- [TASK GOAL]: Could you filter the records below down to the lines that include the word "pixels"?

- [INFORMATION PROVIDED]:
○ ○ ○

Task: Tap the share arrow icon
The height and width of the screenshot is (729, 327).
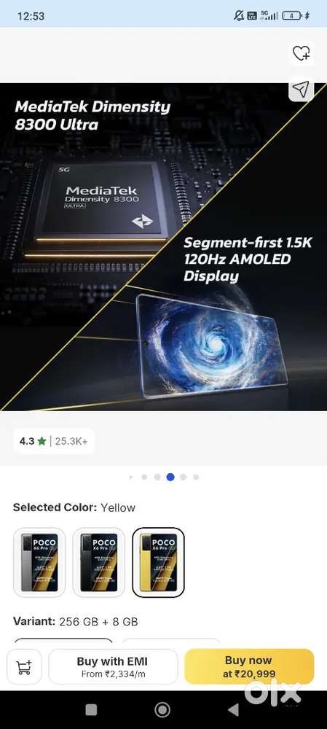Action: pyautogui.click(x=301, y=89)
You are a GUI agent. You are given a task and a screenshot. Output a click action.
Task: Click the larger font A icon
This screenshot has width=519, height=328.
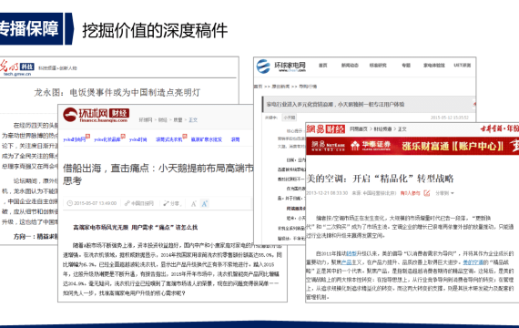[205, 204]
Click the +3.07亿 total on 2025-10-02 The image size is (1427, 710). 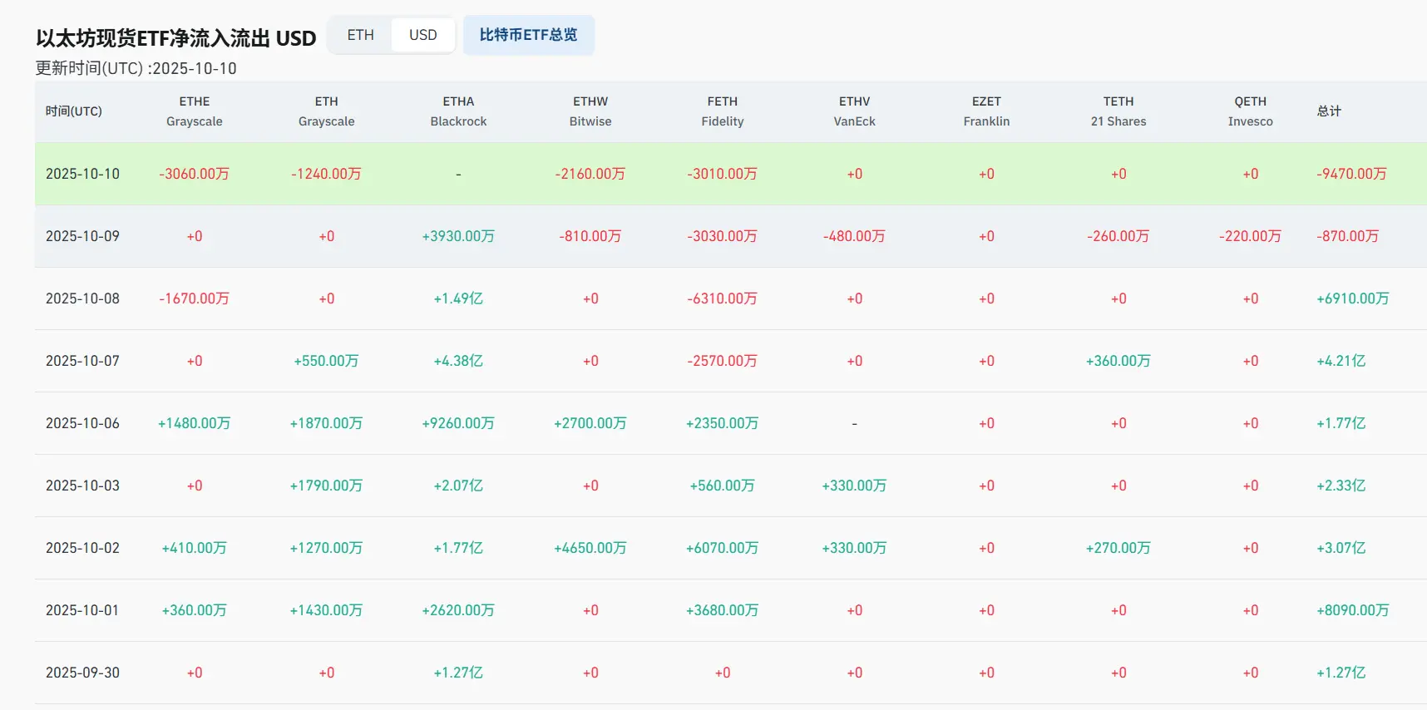pyautogui.click(x=1341, y=548)
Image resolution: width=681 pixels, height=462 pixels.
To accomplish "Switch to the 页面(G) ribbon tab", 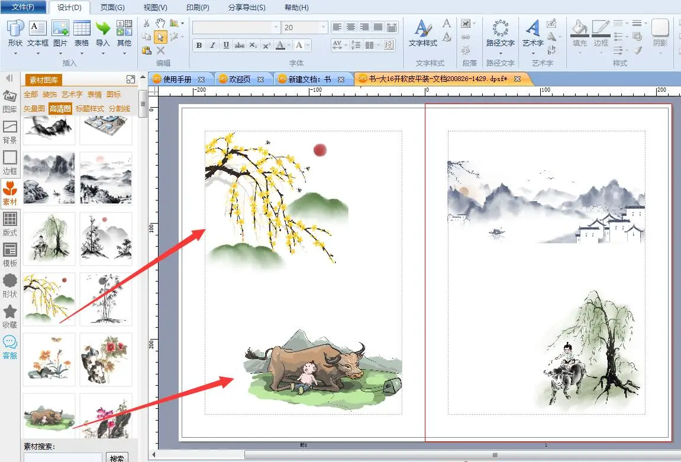I will tap(112, 8).
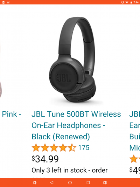
Task: Tap the battery icon in status bar
Action: tap(131, 2)
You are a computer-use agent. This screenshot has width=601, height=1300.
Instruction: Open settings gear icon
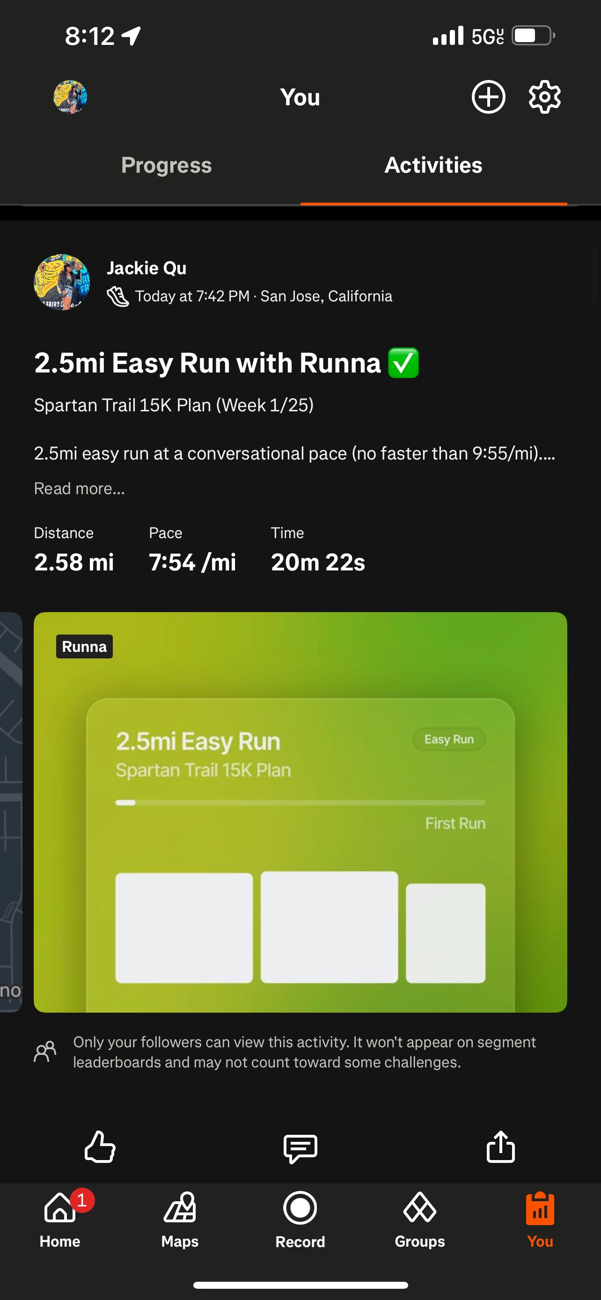coord(544,97)
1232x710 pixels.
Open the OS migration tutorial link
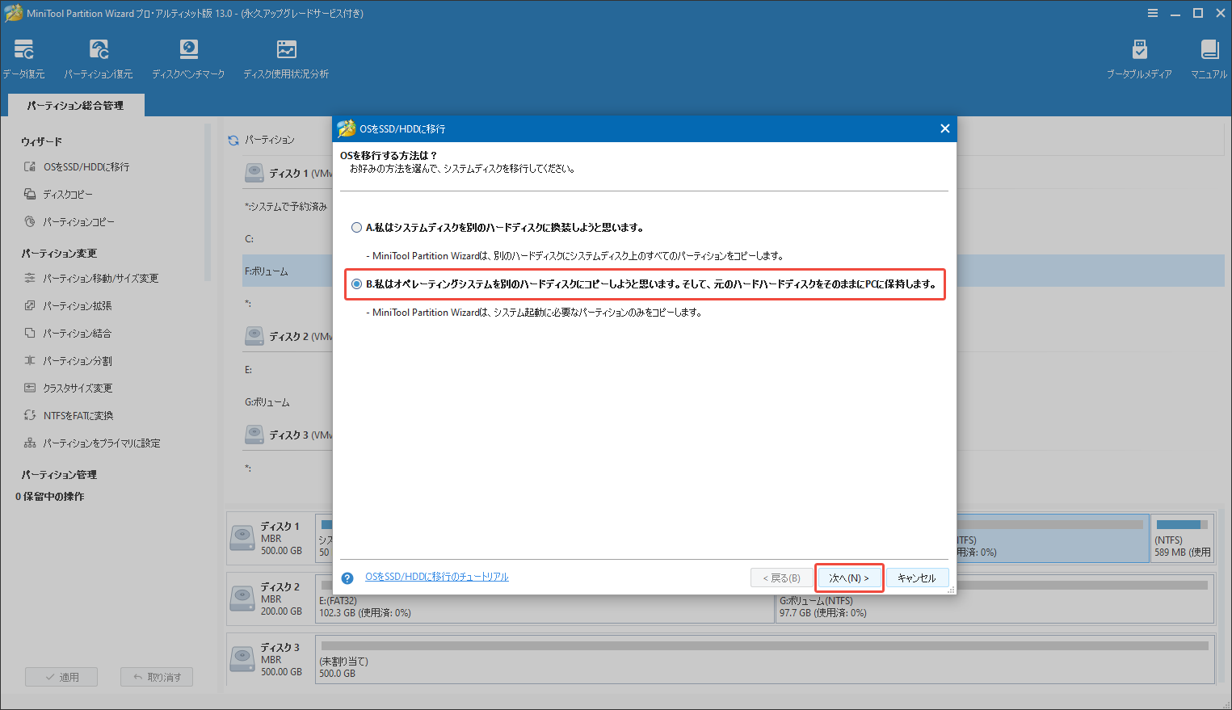point(436,577)
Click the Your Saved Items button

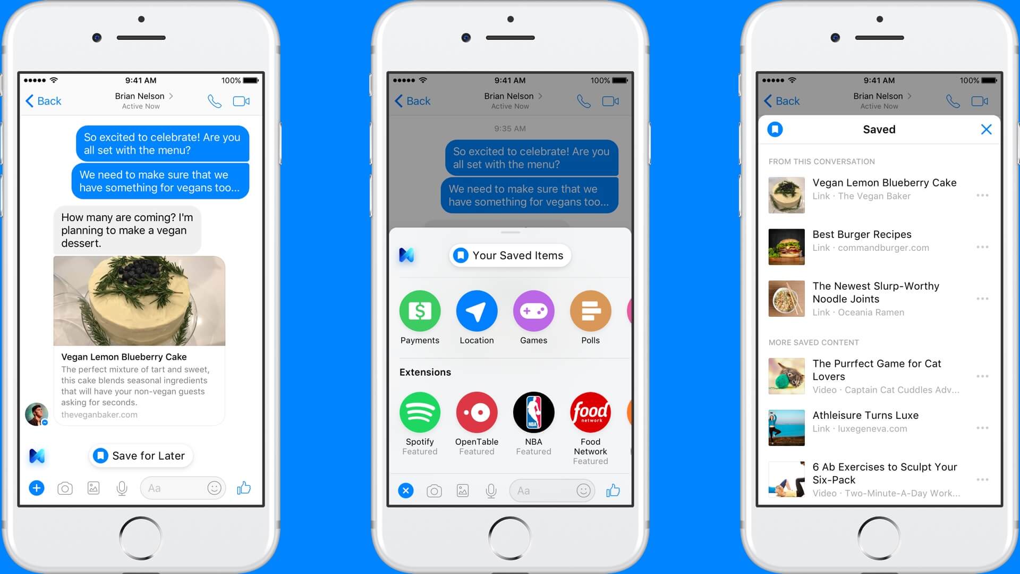pos(508,255)
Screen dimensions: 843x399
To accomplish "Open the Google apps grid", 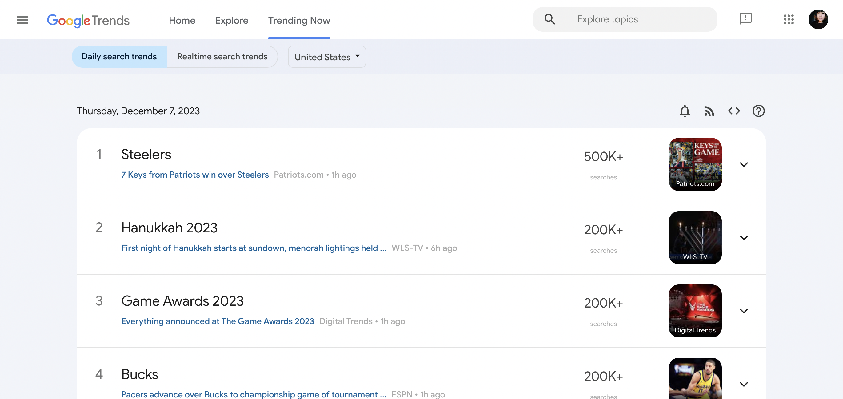I will pos(789,19).
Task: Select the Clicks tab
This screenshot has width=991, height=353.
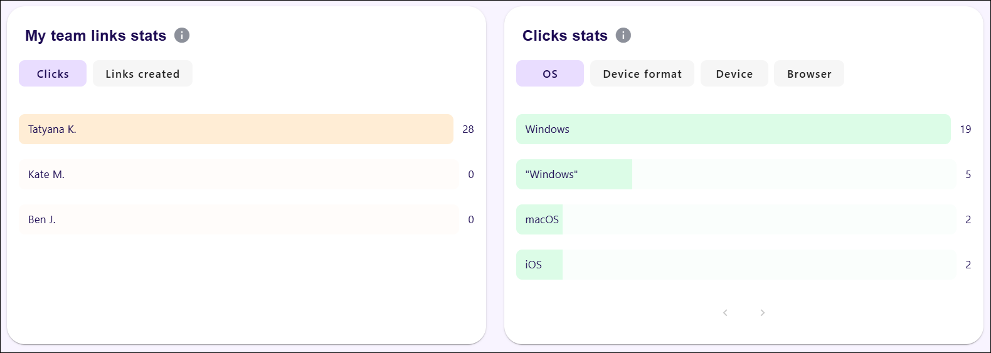Action: pos(53,73)
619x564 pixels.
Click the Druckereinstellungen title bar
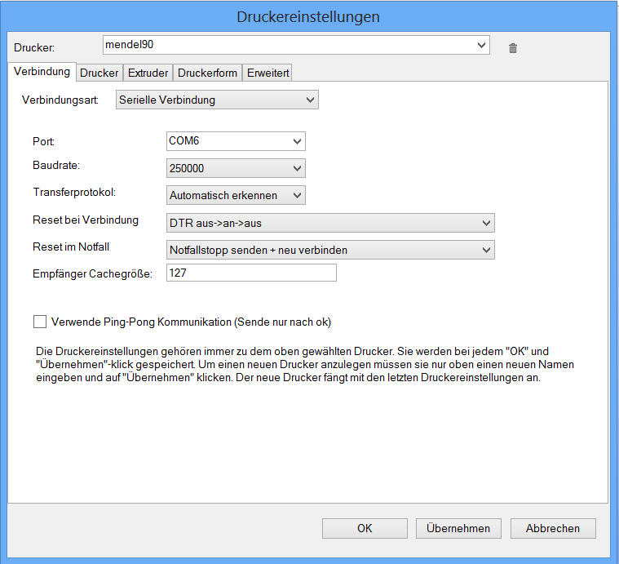pyautogui.click(x=308, y=16)
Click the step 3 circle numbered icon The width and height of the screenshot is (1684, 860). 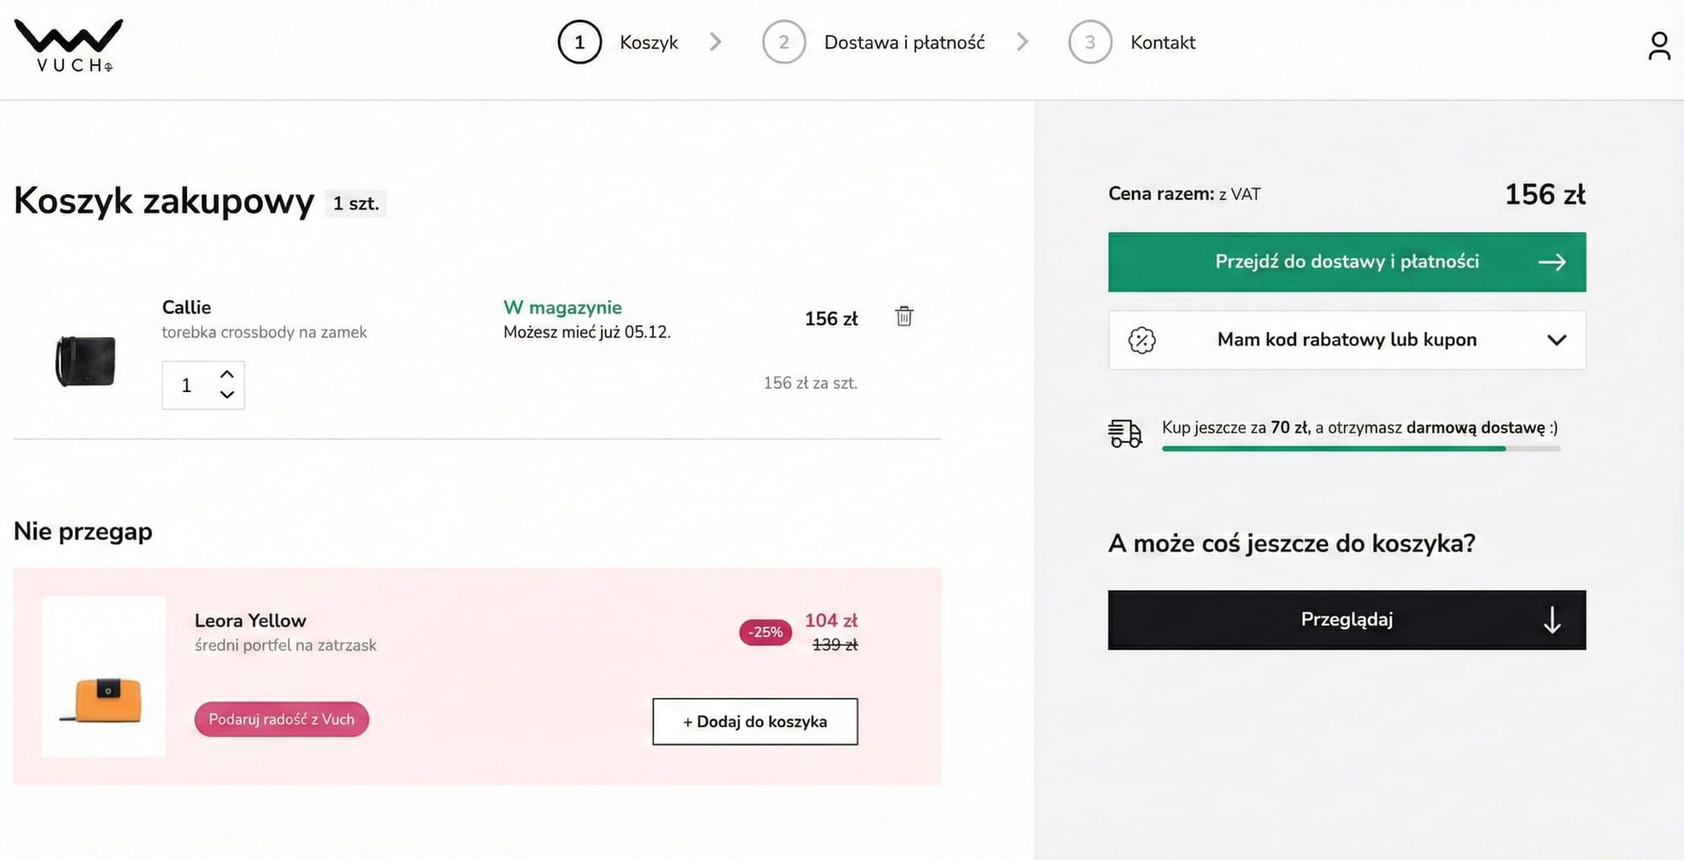click(x=1090, y=42)
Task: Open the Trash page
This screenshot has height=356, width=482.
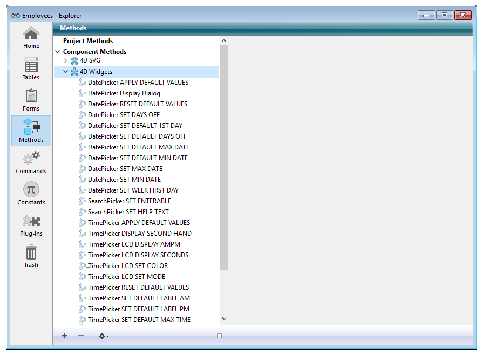Action: (31, 256)
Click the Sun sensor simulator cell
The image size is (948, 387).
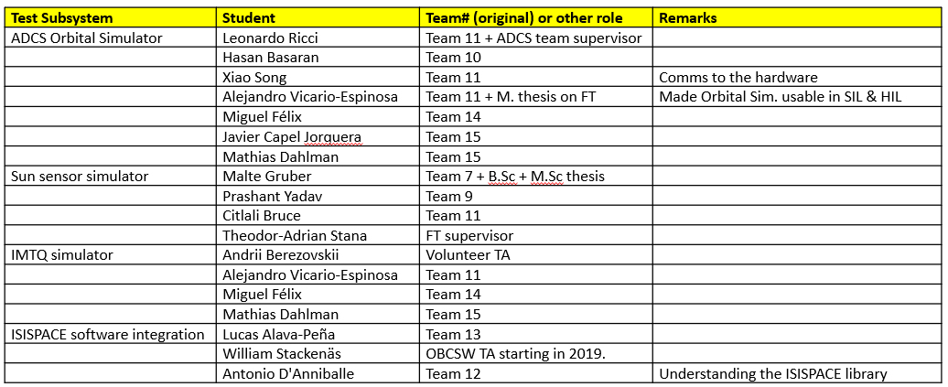pos(79,176)
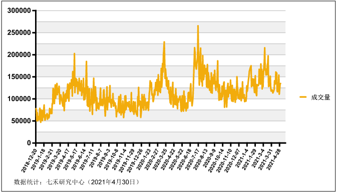Click the 成交量 legend label
This screenshot has height=193, width=337.
(x=320, y=97)
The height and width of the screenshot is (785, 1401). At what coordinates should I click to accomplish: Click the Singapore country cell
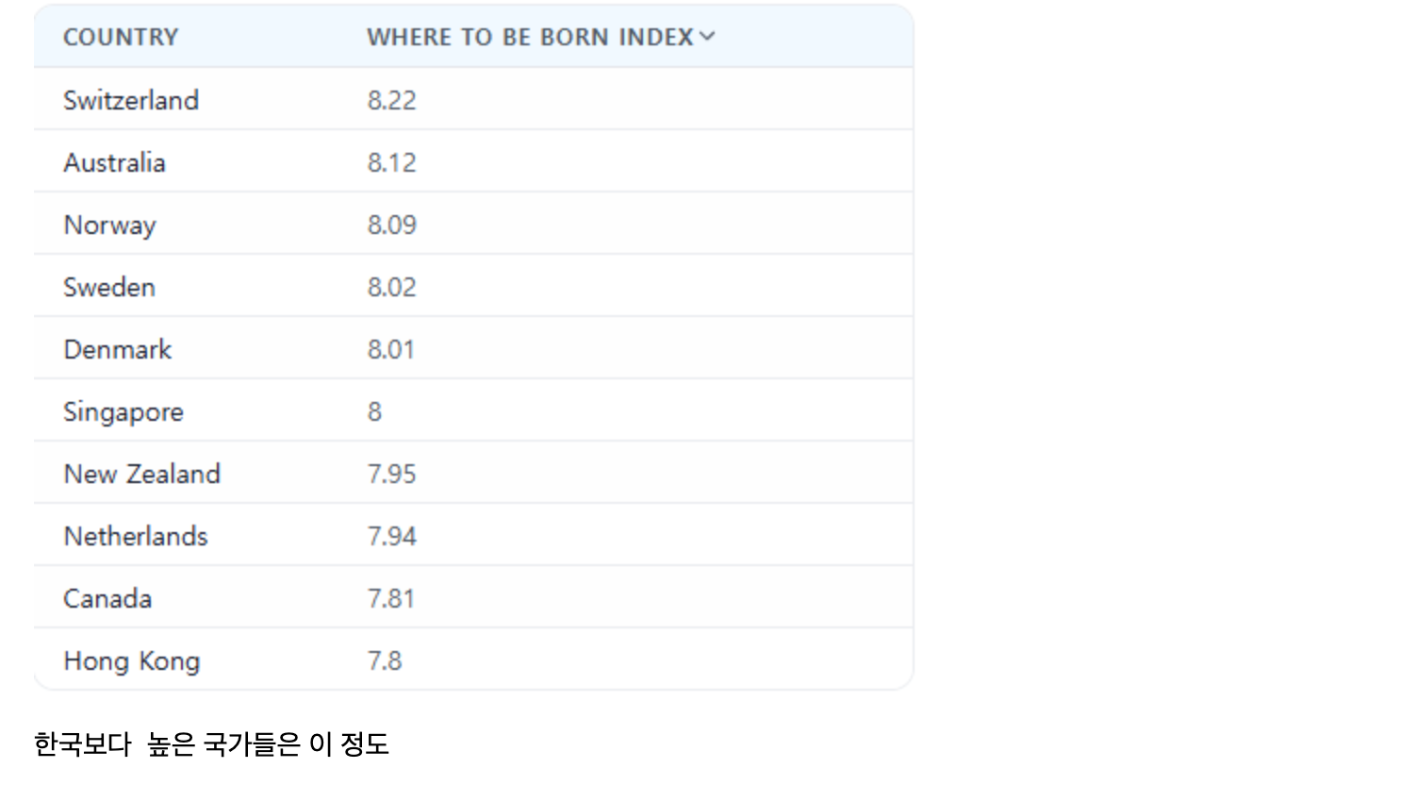(124, 411)

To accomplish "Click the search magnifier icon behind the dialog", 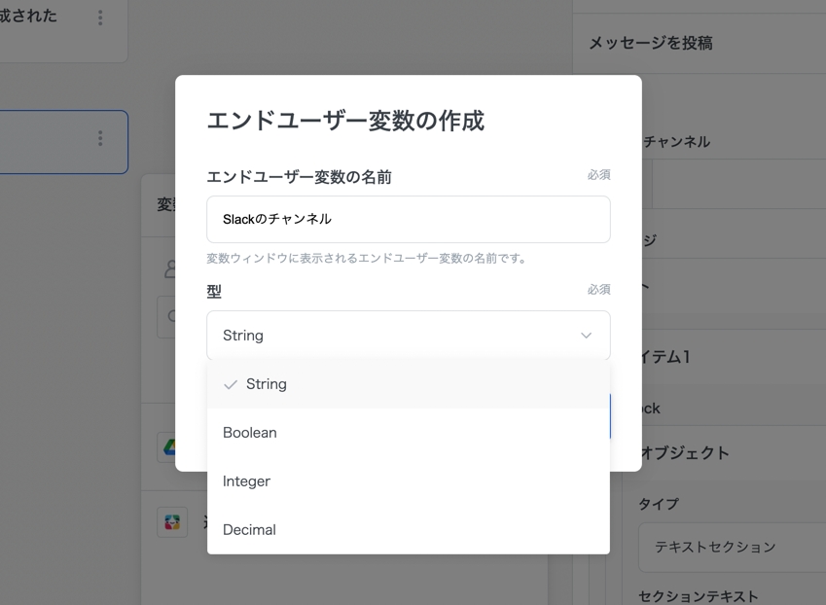I will click(x=168, y=316).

○ ○ ○

- [ANSWER SECTION]:
Image resolution: width=681 pixels, height=462 pixels.
1232x710 pixels.
619x564 pixels.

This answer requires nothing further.